Budget Totals for Fiscal Year 2020

Ten years later

As far as we can determine, this month marks the tenth anniversary of the Monthly Budget Commentary. We began writing these pieces as a response to our own ignorance on budget matters and the dearth of impartial and sober analysis on the subject. The federal government was in the midst of then-unprecedented peacetime deficit spending, and the financial punditry was engaged in a spasm of inquiry concerning the sustainability of the dollar and where it would all end. Of course, many of those who fulminated mightily at the deficits of that time have been very quiet on the subject as of late. No “burdening our grandchildren” or “paying it back” rhetoric has been lately heard from the pulpits of Washington. One might even be fooled into thinking that these scare-tactics had been swept into the dustbin of history by the present embrace of assumptions underlying Modern Monetary Theory. However, we have no doubt that the ghoulish “deficit hawks” will once again rise and pollute the budget discourse as soon as political expediency calls them forth—precisely at the time when your humble correspondent is due to collect some return on his contributions to Social Security and Medicare.

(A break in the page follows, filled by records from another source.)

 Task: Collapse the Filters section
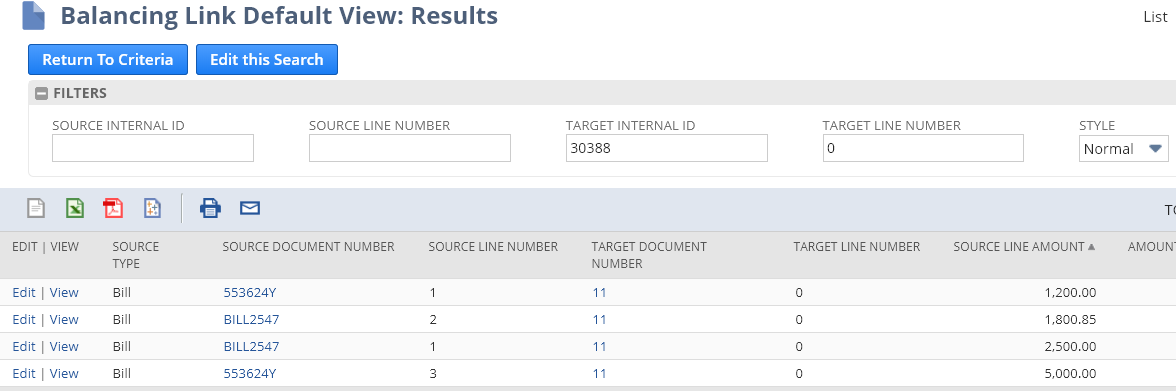[x=42, y=94]
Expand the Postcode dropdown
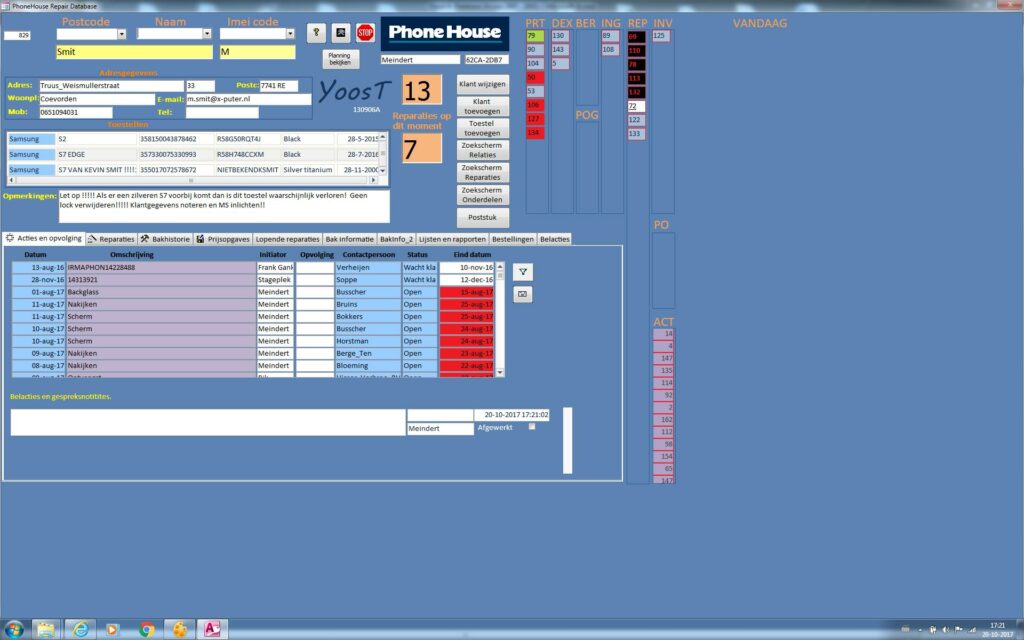 [121, 34]
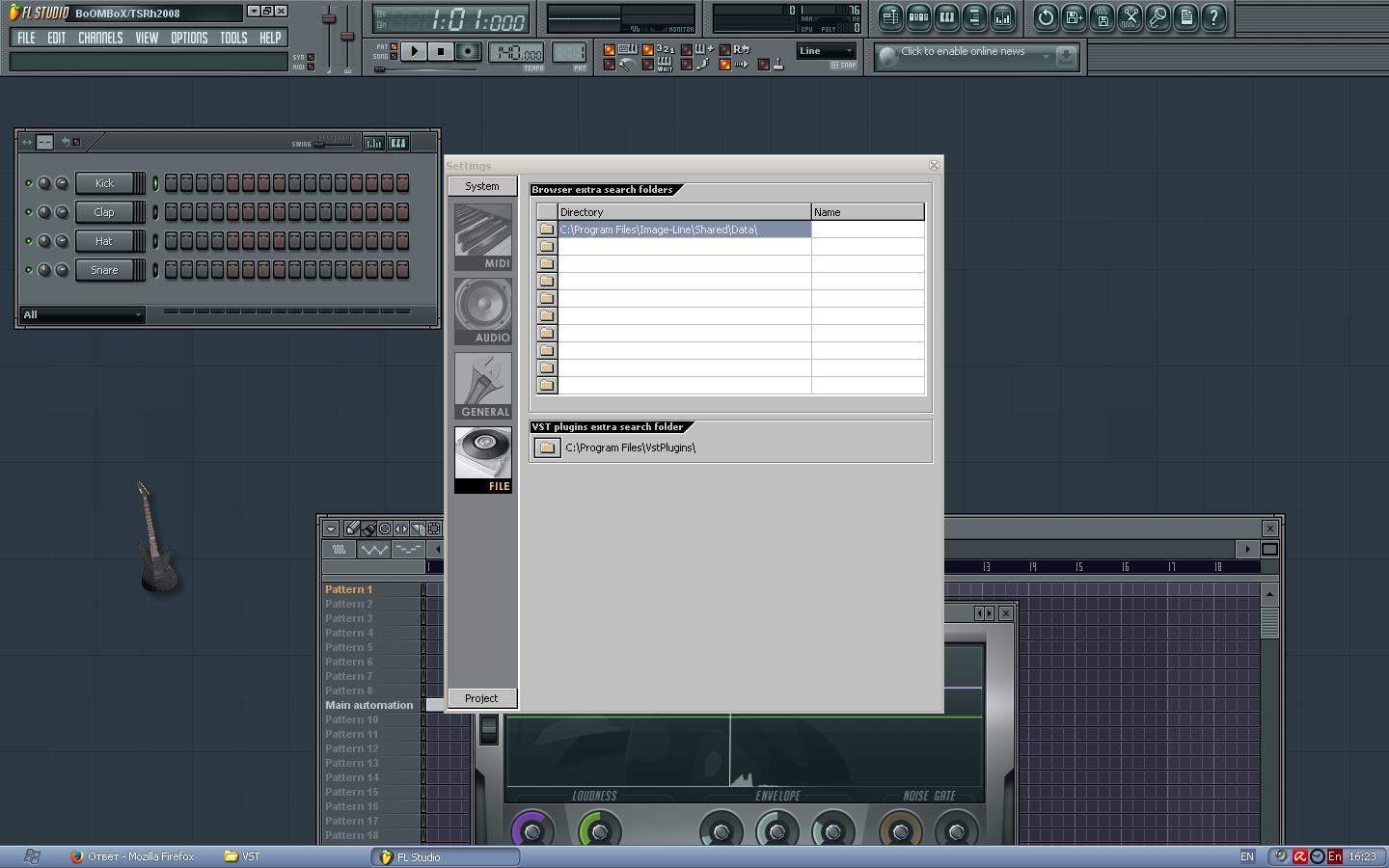Click the Record button in transport
The width and height of the screenshot is (1389, 868).
(468, 51)
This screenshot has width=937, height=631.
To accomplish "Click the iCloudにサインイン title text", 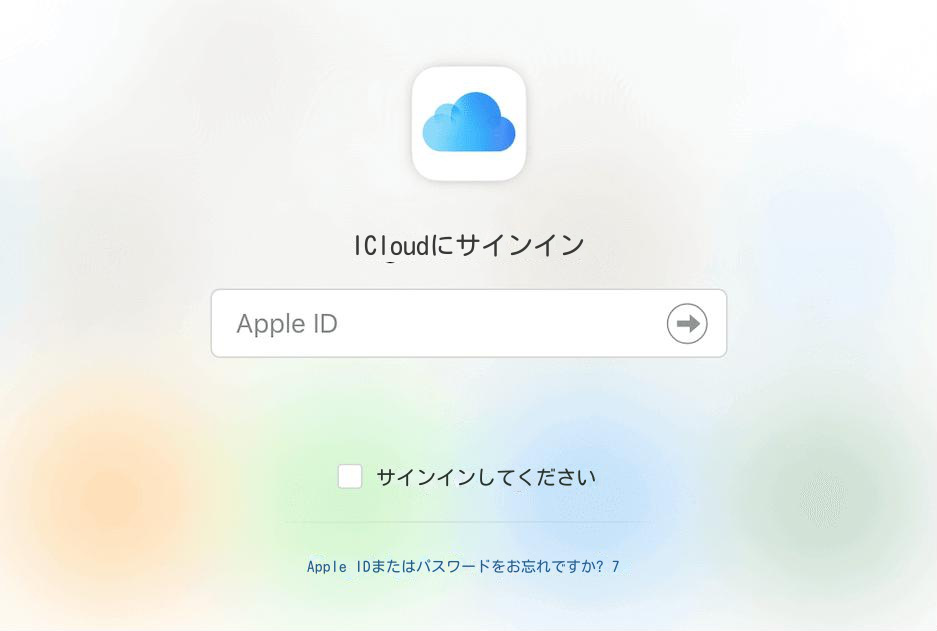I will [469, 246].
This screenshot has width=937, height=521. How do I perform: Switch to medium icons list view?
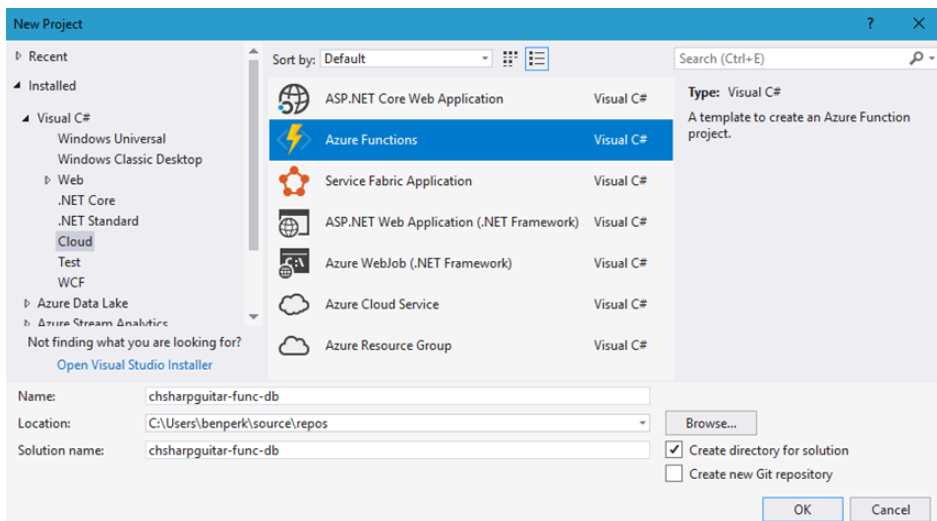tap(537, 59)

But we digress. In 2010 the big question was when interest rates would return to “normal,” that is, 4-5%. The ballooning federal debt had lent some urgency to this—if rates were not raised soon, Washington would become trapped by the need to maintain historically low rates in order to prevent the interest due on the debt from reaching an unpalatable levels. Ten years on, this trap has swung shut—interest rates will not be going back to 4% without an earth-shaking change in the federal budget framework. The interest cost of returning to 4% rates would now total over a trillion dollar each year, for a government which even before COVID was running an annual deficit of a trillion dollars.

Annual Interest on Federal Debt, Actual vs. 4% Rate

This is not to suggest that “we are doomed” or that the “national debt is unsustainable.” After all, the Japanese have engaged in just this “zero-percent solution” to the problem of high government debt for twenty years. We seek only to emphasize that the Fed’s policy options have narrowed enormously since 2010. Back then, the discussion of when interest rates would rise was the staple of every market analyst. The pronouncements of the Fed chairman were reverently scrutinized for clues as to the central bank’s intentions, and a will-they, won’t-they anticipation preceded every meeting of the Open Market Committee. The committee’s prepared statement was immediately dissected upon release and the slightest change of phrasing was made much of. Payroll reports were eagerly awaited by traders, and guessing the monthly jobs “number” correctly could make or break “market strategists.”

These days, none of those things matter. The monthly jobs report is still promulgated, to be sure, but has little impact on markets. Fed meetings are held and their minutes are painstakingly recorded, but no one much bothers about what they say. No one believes that the current Fed chairman will raise interest rates, or that his successor will be of a different mind. Nor does the bond market seem inclined to “fight the Fed.” We have slid into the numb, monotonous drone of near zero interest rates; nothing, it seems, will ever return us to the days of Four Percent.

Of course, there is a downside to this near-zero rate. After all, if very low interest rates are an unalloyed good, why didn’t we have them sooner? The answer, of course, is that they hurt cautious savers—those who wish to keep their wealth in high-grade bonds and bank deposits. Even a creeping 2-3% inflation will eat away at the real value of these assets over time—which makes saving for income needs far in the future (think retirement) problematic.